TASK TO COMPLETE. Your job is to return every line in the data holding the string "post".

Collected data
========================================

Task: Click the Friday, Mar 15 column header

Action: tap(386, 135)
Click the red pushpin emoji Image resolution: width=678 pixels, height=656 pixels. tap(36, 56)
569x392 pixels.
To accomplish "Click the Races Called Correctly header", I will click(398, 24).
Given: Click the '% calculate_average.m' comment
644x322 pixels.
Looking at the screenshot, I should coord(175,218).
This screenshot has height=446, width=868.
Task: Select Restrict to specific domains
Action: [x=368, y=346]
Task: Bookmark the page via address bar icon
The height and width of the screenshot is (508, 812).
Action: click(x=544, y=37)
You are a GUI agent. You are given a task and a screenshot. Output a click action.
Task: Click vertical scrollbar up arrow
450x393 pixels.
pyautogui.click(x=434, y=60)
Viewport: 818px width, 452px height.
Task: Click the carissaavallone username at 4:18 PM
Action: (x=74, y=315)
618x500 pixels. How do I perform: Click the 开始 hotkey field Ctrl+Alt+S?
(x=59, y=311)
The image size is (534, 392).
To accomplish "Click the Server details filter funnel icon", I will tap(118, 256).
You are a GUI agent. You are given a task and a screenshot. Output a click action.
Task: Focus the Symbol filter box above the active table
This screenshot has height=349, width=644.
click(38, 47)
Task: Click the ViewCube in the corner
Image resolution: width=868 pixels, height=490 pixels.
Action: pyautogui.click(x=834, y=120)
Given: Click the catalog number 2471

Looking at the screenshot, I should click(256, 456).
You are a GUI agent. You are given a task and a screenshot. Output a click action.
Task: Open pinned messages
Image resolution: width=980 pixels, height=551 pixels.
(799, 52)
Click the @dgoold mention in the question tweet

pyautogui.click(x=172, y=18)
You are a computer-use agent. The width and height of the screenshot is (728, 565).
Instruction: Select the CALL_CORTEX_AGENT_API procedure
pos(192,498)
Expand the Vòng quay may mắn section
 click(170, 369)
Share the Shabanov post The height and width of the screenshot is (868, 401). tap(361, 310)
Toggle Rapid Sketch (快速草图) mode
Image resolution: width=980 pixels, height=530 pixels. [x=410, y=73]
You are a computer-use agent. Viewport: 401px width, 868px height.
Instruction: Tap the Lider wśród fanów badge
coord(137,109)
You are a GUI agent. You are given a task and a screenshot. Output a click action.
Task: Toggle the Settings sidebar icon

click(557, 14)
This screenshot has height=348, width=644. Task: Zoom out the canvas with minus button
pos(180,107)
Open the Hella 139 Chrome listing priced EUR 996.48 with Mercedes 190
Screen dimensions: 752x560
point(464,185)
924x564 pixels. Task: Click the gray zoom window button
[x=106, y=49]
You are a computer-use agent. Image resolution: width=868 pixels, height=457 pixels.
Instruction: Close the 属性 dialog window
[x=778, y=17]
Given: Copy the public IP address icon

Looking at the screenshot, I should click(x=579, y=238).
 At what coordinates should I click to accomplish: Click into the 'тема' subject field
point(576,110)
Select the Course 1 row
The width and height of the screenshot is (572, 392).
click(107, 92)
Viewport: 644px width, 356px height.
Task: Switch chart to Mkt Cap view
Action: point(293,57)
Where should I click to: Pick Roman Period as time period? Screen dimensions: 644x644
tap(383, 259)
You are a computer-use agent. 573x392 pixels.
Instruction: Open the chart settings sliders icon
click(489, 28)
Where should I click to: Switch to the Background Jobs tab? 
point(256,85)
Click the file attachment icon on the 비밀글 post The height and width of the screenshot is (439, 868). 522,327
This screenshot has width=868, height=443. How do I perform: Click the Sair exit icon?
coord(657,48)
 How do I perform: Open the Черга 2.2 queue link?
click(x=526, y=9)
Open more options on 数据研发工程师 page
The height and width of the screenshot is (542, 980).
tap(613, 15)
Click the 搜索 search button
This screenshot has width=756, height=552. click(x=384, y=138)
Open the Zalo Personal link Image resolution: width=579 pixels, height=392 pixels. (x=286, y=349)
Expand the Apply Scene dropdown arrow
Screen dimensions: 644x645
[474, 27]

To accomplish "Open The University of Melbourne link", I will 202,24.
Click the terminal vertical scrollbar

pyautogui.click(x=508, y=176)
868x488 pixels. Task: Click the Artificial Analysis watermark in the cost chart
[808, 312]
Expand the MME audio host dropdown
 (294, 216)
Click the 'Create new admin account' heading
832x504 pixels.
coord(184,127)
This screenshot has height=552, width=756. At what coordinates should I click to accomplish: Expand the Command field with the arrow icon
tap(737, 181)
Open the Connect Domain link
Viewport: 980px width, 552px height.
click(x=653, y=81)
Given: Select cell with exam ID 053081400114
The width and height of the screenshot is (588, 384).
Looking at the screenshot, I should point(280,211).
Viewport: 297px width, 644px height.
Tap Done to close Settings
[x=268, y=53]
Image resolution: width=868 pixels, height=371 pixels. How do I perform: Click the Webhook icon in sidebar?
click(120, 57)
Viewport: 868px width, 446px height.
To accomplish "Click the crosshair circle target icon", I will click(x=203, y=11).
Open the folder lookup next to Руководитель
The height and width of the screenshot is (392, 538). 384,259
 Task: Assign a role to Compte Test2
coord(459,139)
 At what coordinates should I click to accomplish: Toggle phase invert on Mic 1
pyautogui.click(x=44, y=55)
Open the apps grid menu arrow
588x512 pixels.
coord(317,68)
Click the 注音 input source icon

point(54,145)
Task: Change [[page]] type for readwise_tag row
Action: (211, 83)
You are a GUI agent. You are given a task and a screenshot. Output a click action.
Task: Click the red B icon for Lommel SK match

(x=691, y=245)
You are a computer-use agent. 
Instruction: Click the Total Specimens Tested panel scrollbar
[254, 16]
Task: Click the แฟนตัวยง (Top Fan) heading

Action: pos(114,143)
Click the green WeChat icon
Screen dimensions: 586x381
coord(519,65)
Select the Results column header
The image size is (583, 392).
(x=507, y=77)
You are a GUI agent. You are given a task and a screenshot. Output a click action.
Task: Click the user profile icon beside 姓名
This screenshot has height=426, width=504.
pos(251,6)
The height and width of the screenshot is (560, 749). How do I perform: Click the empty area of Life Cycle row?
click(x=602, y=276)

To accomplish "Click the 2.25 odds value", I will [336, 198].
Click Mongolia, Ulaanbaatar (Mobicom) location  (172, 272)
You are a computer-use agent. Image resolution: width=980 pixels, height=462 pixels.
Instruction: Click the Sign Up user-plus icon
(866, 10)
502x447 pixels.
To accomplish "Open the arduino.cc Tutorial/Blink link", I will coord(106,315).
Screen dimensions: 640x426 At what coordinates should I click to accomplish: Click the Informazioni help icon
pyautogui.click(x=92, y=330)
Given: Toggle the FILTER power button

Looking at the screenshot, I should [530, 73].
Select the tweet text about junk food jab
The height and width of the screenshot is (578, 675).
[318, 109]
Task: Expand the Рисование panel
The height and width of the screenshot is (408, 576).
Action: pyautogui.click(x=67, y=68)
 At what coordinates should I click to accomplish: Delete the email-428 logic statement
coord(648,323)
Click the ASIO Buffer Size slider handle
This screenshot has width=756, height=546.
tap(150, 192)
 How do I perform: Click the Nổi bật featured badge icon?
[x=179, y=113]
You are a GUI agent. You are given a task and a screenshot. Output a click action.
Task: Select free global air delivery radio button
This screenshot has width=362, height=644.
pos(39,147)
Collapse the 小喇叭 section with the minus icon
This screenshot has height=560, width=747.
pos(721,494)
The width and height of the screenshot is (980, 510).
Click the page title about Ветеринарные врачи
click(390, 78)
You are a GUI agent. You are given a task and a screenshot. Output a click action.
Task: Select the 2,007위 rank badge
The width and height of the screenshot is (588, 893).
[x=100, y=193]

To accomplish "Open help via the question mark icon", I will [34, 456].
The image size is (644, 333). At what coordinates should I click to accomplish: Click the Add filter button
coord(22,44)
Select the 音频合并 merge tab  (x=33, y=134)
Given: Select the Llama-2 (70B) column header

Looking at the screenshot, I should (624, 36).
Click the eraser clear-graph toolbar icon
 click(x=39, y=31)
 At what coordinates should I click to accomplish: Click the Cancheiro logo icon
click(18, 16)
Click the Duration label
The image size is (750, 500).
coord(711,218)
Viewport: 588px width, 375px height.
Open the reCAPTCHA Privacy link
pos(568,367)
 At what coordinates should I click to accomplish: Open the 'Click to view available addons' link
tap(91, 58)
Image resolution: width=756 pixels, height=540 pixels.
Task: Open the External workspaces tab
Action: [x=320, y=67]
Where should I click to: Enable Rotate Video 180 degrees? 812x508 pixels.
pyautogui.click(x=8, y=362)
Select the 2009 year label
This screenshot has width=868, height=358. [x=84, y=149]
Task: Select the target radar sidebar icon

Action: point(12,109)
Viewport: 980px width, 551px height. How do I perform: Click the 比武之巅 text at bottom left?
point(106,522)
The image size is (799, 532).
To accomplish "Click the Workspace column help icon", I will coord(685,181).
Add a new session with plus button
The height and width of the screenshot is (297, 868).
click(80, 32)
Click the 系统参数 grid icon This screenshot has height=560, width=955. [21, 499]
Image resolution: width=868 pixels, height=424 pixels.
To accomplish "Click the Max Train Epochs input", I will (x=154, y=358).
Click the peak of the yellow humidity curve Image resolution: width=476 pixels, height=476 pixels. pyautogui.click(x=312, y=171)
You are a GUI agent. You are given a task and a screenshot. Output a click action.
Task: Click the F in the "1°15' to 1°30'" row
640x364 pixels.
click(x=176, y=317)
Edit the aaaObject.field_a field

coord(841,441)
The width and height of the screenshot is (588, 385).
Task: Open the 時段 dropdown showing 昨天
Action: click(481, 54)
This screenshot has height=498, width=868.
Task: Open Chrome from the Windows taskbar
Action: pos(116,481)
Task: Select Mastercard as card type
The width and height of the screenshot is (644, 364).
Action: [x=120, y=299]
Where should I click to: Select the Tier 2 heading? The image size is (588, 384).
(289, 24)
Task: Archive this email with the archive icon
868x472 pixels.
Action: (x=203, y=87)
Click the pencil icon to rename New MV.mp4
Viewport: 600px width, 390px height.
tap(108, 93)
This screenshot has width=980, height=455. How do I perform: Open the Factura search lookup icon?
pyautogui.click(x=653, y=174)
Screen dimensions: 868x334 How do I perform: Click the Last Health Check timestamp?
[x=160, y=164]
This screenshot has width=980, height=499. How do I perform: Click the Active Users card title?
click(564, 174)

========================================

WRITTEN REPLY.
Share the Shabanov post The height and width of the screenshot is (868, 401). tap(361, 310)
Click the file attachment icon on the 비밀글 post The height and width of the screenshot is (439, 868). 522,327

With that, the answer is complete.